Shepherding Troubled Souls

Troubled Souls

Part of a pastor’s job is “pastoral care”—shepherding troubled souls that are dealing with the effects of sin and suffering. Life has amazing joys, but also a lot of suffering. Jesus says: “In the world you will have tribulation. But take heart; I have overcome the world” (John 16:33). The pastor’s calling is to hear about and comfort people in the middle of “troubles” and to communicate the good news that Jesus has overcome all troubles by his atonement for sin and its effects. In the Gospel accounts, when people had troubles they ran to Jesus because they were desperate and he was compassionate. Compassion is a very good word to describe Jesus. The word literally means “to suffer with.” God’s solidarity with suffering is surprising, unanticipated, and unpredictable. It is not what religion expects. Other religions say suffering is either deserved as punishment from God, or it’s just the unfolding of karma. Only Christianity looks at suffering as a motivation for God’s love and care.

Shepherding Tools

The good shepherd’s compassion for those suffering should influence our shepherding of troubled souls. Here are some examples we can learn from:

 

Martin Luther, Letters of Spiritual Counsel

Ministry to troubled souls is a ministry of the gospel. Luther wrote letters of spiritual counsel to his friends and contemporaries in the midst of sickness, death, sadness, imprisonment, anxiety, famine, persecution, and despondency. Because of his role as the instigator of the Protestant Reformation, it is sometimes forgotten that Luther was a pastor. For Luther, pastoral care is always concerned with faith—establishing, nurturing, and strengthening faith. Because faith is about the gospel, when people needed pastoral care, his aim was not to get people to do certain things or disciplines so much as to get people to have faith and to exercise the love that comes from faith. Here is an excerpt from the letter Luther wrote to his dying father: “The longer a man lives, the more wickedness and sin and plagues and sorrow he sees and feels…I commend to you Him who loves you more than you love yourself. He has proved his love in taking your sin upon himself and paying for them with his blood, as he tells you by the gospel.”

 

Soren Kierkegaard, Sickness Unto Death and Concept of Anxiety

Kierkegaard explains that we were made for relationship with God and that recognizing this is foundational to understanding oneself. Through self-deception and sin against God, we are consistently resisting our own true, God-given happiness and fighting against our own best interest. This leads to despair, which is “the sickness unto death,” and despair is connected to anxiety and sin.
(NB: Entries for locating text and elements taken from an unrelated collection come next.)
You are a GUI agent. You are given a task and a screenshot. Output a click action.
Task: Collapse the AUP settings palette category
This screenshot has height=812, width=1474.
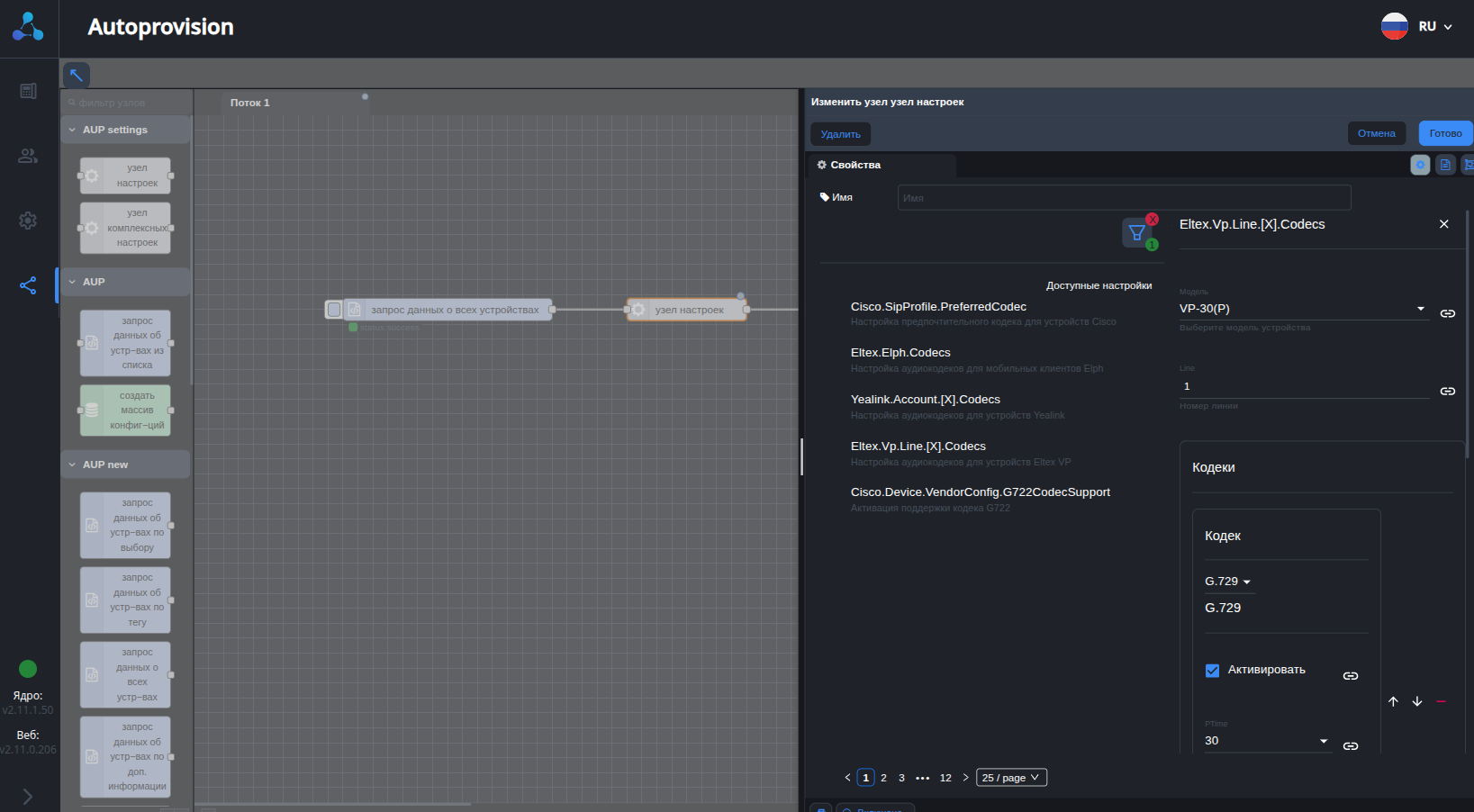73,130
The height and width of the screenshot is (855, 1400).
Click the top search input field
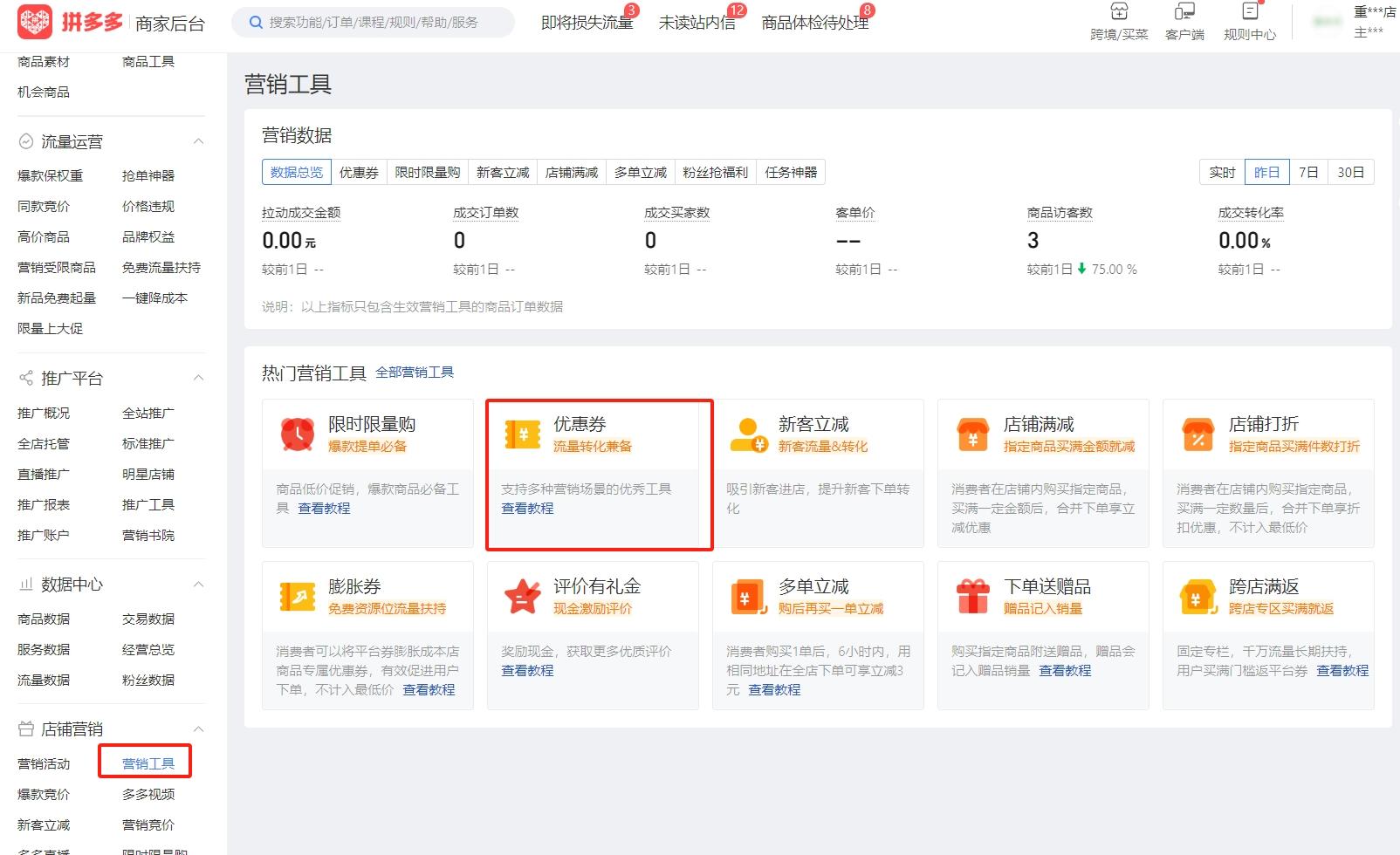pos(375,22)
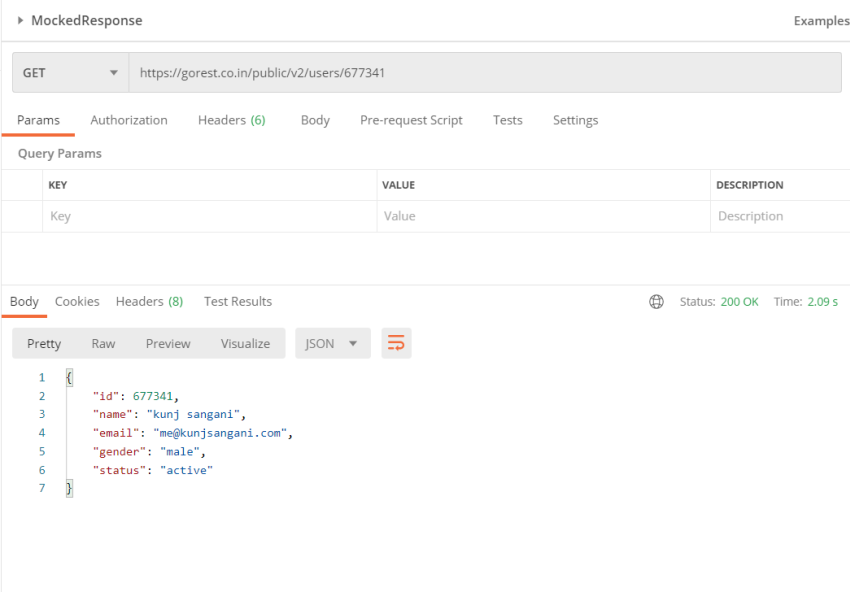Switch to the Authorization tab
This screenshot has height=592, width=850.
coord(129,120)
Kierkegaard discusses various expressions of despair: unconscious despair, despair of weakness, despair of defiance, despair over the earthly, and despair over the eternal. This is relevant to everyone: “Not being in despair, not being conscious of despair, is precisely a form of despair.” Kierkegaard’s talk of despair, anxiety, and sin is far from being pessimistic and nihilistic. It is deeply pastoral, because he calls for gospel despair. In his Concept of Anxiety, he writes: “Whoever has learned to be anxious in the right has learned the ultimate.” If properly understood, anxiety can be excellent preparation for the gospel: “He who in relation to guilt is educated by anxiety will rest only in the Atonement.”